What is expected: Search the entries below for the string "computer" and copy the lines that hold it.

Source records:
.....

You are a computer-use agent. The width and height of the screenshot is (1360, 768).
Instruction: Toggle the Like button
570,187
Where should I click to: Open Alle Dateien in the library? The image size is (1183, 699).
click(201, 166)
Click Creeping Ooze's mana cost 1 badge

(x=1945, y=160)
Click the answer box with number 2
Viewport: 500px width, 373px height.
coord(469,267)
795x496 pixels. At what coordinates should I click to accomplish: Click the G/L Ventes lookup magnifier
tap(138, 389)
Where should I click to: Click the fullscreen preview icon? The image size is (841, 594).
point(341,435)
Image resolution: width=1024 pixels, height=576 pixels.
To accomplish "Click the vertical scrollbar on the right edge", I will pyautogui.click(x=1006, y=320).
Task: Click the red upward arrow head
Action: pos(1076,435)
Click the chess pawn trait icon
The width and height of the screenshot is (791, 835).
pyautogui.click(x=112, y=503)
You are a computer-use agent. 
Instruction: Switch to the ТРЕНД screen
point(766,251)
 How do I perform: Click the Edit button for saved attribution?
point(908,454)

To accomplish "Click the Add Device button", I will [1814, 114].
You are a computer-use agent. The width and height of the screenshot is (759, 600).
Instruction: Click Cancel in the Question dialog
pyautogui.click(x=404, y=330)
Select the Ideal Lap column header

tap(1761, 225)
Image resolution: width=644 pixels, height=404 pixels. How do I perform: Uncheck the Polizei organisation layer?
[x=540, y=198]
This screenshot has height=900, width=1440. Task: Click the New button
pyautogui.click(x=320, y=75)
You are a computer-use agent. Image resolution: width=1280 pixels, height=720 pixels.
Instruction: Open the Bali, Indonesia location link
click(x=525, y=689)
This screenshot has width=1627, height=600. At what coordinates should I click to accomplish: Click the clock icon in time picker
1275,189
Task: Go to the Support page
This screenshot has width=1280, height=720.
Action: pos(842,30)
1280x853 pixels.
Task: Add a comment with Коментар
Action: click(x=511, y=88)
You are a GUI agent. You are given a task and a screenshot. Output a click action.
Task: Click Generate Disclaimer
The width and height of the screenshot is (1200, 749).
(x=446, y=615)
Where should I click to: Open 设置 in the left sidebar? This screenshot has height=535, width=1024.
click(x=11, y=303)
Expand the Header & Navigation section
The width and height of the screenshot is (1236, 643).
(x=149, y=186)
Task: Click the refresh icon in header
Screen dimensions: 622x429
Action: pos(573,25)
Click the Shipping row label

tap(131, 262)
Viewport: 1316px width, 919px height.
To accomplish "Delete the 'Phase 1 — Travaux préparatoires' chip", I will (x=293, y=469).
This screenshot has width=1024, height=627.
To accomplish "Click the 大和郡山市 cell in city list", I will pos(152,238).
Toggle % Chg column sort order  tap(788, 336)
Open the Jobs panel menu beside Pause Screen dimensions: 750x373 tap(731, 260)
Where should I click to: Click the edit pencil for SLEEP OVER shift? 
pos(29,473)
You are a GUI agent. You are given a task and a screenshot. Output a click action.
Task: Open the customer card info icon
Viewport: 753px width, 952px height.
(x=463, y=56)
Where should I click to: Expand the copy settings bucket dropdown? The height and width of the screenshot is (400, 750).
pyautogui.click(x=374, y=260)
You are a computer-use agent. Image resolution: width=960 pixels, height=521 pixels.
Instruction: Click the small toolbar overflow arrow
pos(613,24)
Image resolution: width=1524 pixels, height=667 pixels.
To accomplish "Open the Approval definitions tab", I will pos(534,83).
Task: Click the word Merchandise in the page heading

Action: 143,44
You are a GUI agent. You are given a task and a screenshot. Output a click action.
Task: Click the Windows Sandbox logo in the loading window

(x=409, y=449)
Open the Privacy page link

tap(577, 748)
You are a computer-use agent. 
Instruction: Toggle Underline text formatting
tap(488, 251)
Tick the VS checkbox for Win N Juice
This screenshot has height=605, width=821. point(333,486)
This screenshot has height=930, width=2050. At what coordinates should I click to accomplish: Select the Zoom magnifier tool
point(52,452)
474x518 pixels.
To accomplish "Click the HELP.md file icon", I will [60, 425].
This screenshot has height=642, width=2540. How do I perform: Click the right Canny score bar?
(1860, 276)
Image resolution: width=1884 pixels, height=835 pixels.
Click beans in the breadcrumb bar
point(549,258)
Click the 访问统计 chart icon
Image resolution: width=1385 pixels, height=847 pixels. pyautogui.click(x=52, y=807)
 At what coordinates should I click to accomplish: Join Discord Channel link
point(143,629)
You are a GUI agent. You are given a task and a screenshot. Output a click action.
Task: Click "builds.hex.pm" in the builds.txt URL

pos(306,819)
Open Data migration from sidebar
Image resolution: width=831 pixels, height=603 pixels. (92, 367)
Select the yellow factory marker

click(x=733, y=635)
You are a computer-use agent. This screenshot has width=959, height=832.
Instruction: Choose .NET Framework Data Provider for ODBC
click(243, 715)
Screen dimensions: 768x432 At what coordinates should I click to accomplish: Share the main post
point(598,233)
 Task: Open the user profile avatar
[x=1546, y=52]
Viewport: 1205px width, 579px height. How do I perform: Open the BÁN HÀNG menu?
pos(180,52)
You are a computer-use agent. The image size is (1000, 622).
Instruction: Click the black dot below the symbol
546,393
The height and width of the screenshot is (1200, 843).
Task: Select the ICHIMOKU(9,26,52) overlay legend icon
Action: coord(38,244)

.....

Response area:
You are a computer-use agent. The width and height of the screenshot is (1360, 768).
You are a computer-use agent. 
You are a computer-use agent. The width and height of the screenshot is (759, 600).
You are a computer-use agent. Image resolution: width=1280 pixels, height=720 pixels.
You are a computer-use agent. Image resolution: width=960 pixels, height=521 pixels.
You are a computer-use agent. 
You are a computer-use agent. This screenshot has width=959, height=832.
You are a computer-use agent. The image size is (1000, 622).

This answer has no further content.